22560 Impact of Rotavirus Vaccination On Acute Care Visits, Hospitalizations and Laboratory Testing in Wisconsin, 2002-2008

Monday, April 19, 2010: 11:35 AM
International Ballroom South

Background: Rotavirus is a highly communicable virus and the most common cause of severe gastroenteritis among infants and young children in the United States.  In February 2006, a new rotavirus vaccine was licensed, and in August 2006 the Advisory Committee on Immunization Practices recommended its routine use in infants.  Additionally, a second rotavirus vaccine was licensed in April 2008. 
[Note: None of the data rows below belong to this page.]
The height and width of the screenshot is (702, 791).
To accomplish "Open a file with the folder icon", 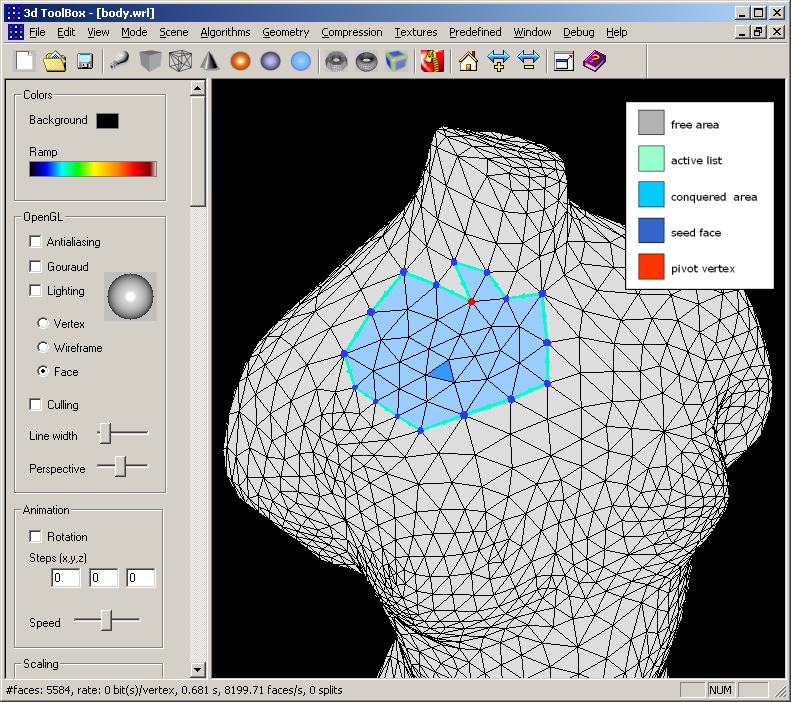I will coord(54,61).
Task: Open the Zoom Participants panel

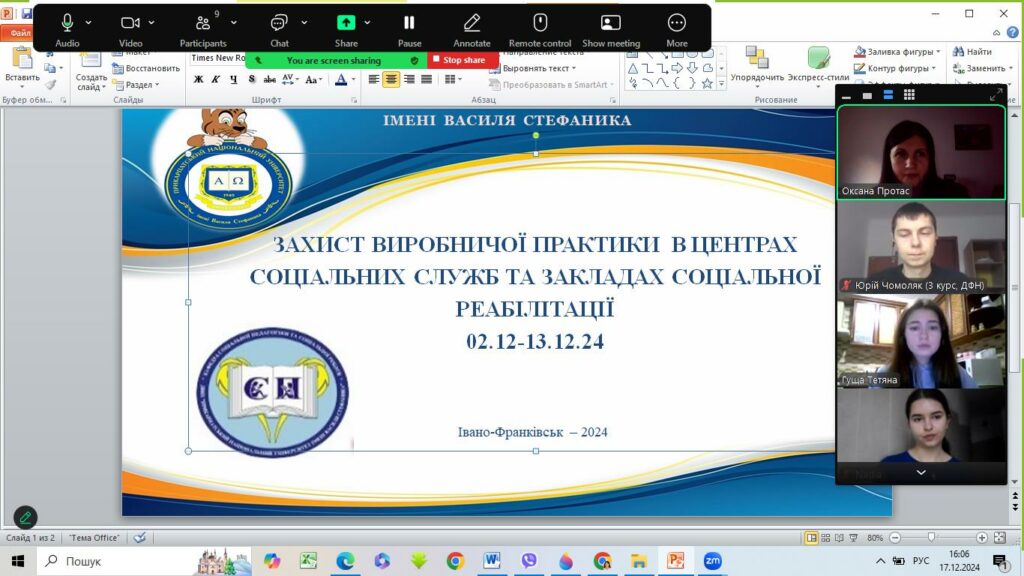Action: pos(202,26)
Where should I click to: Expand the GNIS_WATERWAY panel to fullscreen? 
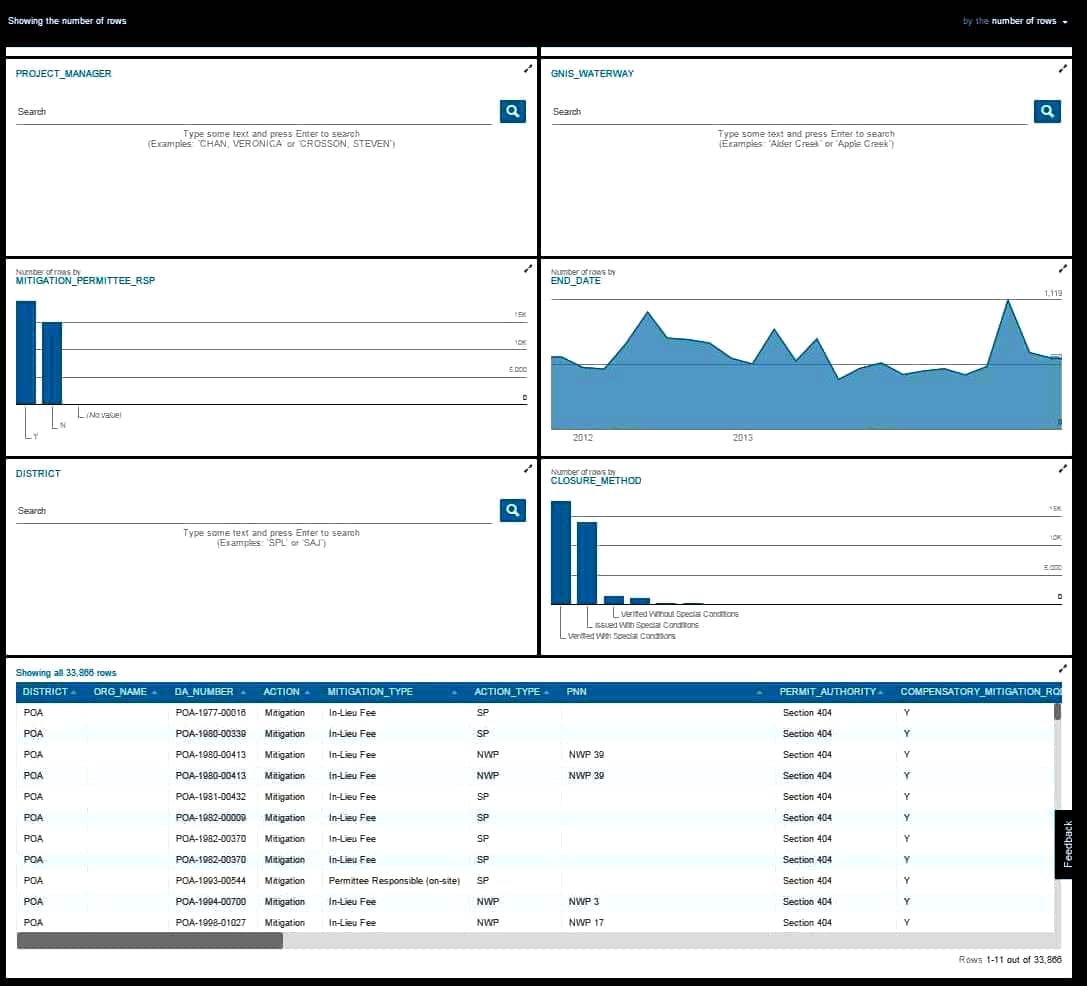[x=1063, y=69]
Objectives: To assess the uptake of rotavirus vaccine throughout Wisconsin and determine the statewide impact of rotavirus vaccination on morbidity.
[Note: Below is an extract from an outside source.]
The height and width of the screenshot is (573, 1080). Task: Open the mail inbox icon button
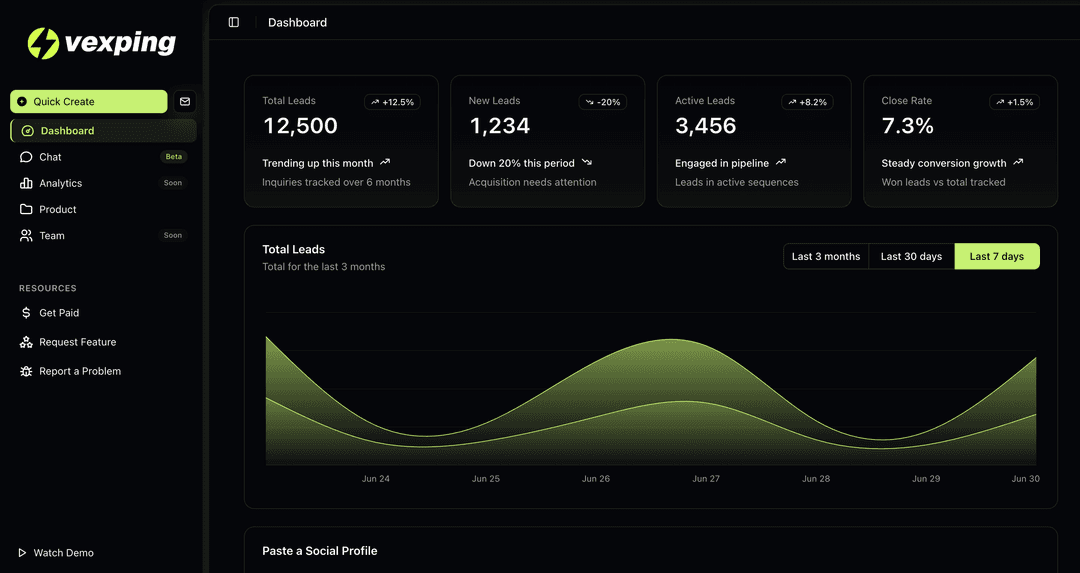185,102
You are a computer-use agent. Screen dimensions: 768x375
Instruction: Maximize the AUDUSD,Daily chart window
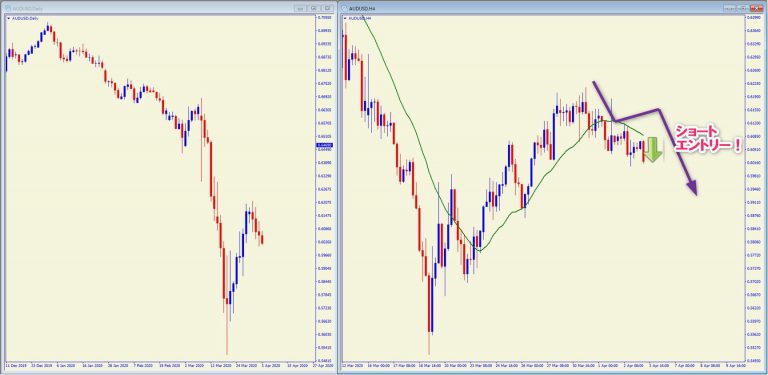click(314, 8)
Methods: We analyzed data from four sources: the population-based Wisconsin Immunization Registry, a statewide hospital inpatient surveillance system, a network of outpatient clinics with 2.4 million outpatient visits during 2002-2008, and a statewide network of up to 27 laboratory testing sites. 

Results: By July 1, 2008, 95% of children aged 9-21 months received at least one dose of rotavirus vaccine; 37% received a complete series (3 doses).  Rotavirus-related hospitalizations (ICD-9=008.61) decreased from an annual mean of 419 during 2002-2006 to 66 during January–June 2008 (84% decline).  Acute care visits for all-cause diarrheal illness among children aged less than 12 months decreased by 54% during 2008 compared to 2006.  While the average number of rotavirus tests conducted weekly has remained relatively constant during 2005-2008, the percentage of tests positive for rotavirus decreased by 33%. 
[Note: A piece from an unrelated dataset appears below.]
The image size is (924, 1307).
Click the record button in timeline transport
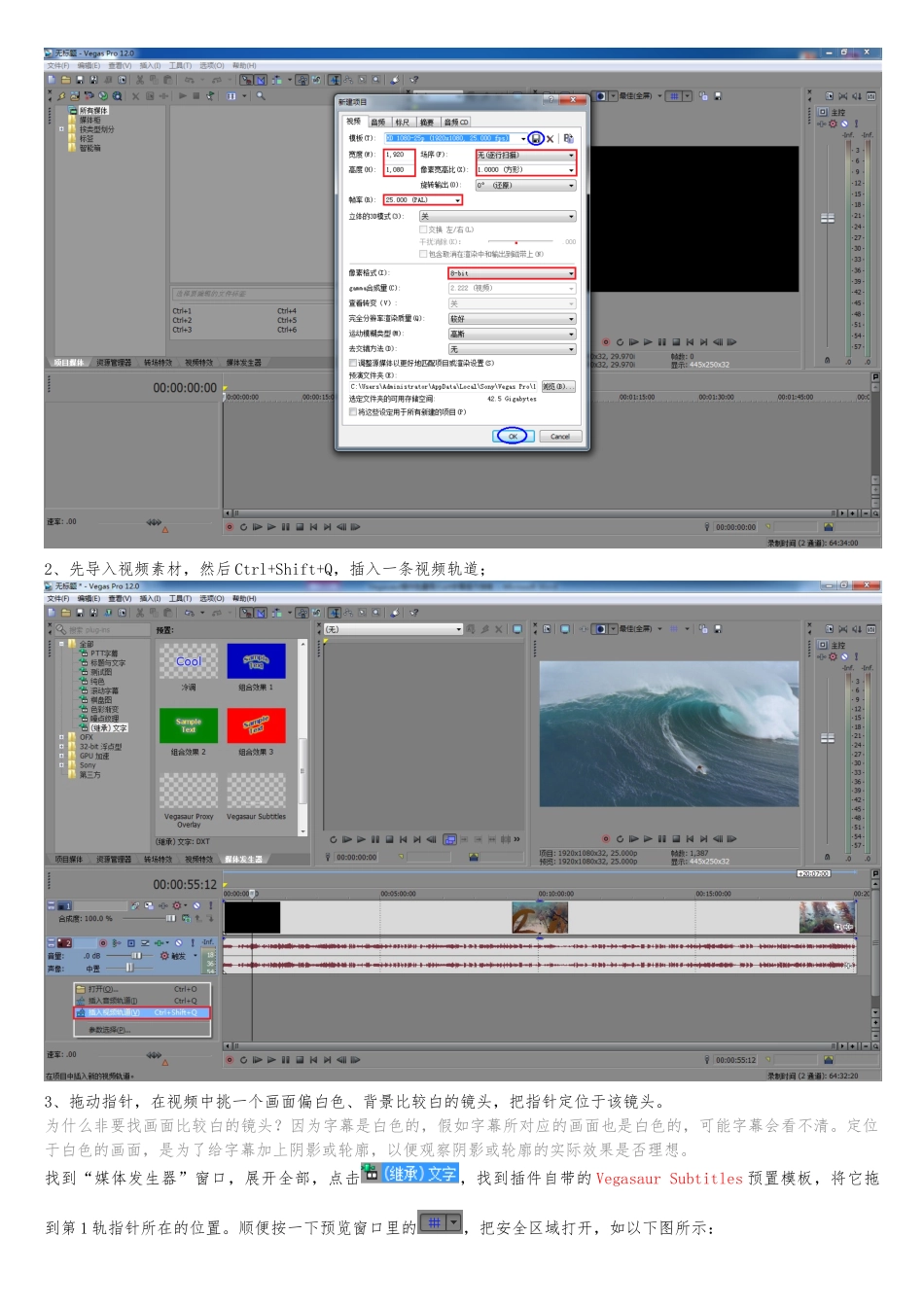(x=230, y=1060)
Conclusions: Our study results demonstrate the effective use of large, complimentary sources of data, including an immunization registry, to ascertain statewide impacts on rotavirus-related morbidity and laboratory testing following the introduction of a new vaccine.  The brisk uptake of rotavirus vaccine among Wisconsin’s infants during the first two seasons following licensure was associated with a signficant reduction of rotavirus-related outpatient visits, hospitalizations and laboratory testing.